El viernes, después de dos horas y media de un concierto de esos que no se olvidan, Loquillo hizo algo a lo que no acostumbra: cogió el micrófono y se marcó un discurso emotivo para las dieciochomil almas que llenaban la plaza de Las Ventas. Eran las diez en punto de la noche, convertidas de pronto en hora taurina, cuando el Loco aparecía en el escenario para dar un espectáculo memorable a un público que era el sueño transversal de cualquier partido político: había jóvenes y había viejos, chicos y chicas, pijos de los de toda la vida, macarras y rockabillies, algún mod rejuvenecido.

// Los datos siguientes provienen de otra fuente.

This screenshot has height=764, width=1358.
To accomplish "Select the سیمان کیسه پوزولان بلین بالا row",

Había polos del caballito, muñequeras de púas, anillos con calavera, mucho tupé y algo de laca, gomina, mechas, extensiones, rizos al viento, pelo pincho. Era como abrir por las buenas el corte social -y el estético- de este siglo XXI donde unos señores juegan a hacernos votar hasta el cansancio hasta que salga lo que ellos quieran.
Después de una noche de canciones, habló el Loco y se hizo el silencio en Las Ventas sabiendo que iba a entrar a matar. Dio las gracias como sólo las estrellas de verdad saben hacerlo. Se dijo feliz haciendo a todos los presentes cómplices de esa felicidad pasajera y sólida del tipo feo, fuerte y formal. Y presentó a su banda, recordando que cada uno era de un sitio distinto.

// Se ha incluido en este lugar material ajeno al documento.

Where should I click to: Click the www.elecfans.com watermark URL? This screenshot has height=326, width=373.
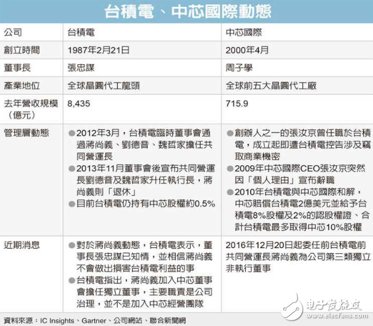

Al final, con la voz intacta después de casi tres horas de poderío, se confesó “un barcelonés del Clot que ama profundamente Madrid”. Y se hizo el delirio en Las Ventas ante aquella declaración, mano en el pecho. En esta época de políticos de segunda y proclamas peregrinas, en esta época de petición de nuevas fronteras y de egoísmos exasperantes, de líderes demediados que sólo piensan en agarrarse a la silla, Loquillo se reivindicaba como catalán enamorado de Madrid, y los madrileños, que son muy suyos porque se empeñan en no ser de nadie, estallaban en una ovación de las de vuelta al ruedo. Y luego, como para recordar que lo bueno también tiene que acabarse, Loquillo cantó su Cadillac solitario como último regalo al respetable.

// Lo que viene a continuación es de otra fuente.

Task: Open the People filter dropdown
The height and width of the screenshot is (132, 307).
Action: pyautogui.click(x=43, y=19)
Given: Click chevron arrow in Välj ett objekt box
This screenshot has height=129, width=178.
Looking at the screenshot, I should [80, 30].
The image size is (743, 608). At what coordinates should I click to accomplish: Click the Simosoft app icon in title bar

Ante nosotros, de negro entero, estaba aquel chico de Barcelona que hizo que varias generaciones gritásemos que siempre habíamos querido ir a L.A., cuando en realidad los Ángeles nos importaba una higa y lo que de verdad queríamos era subirnos de copiloto en aquel Cadillac descapotable. Fueras a donde fueras, Loco, porque el caso era viajar contigo. Menuda noche, amigo. Menuda noche.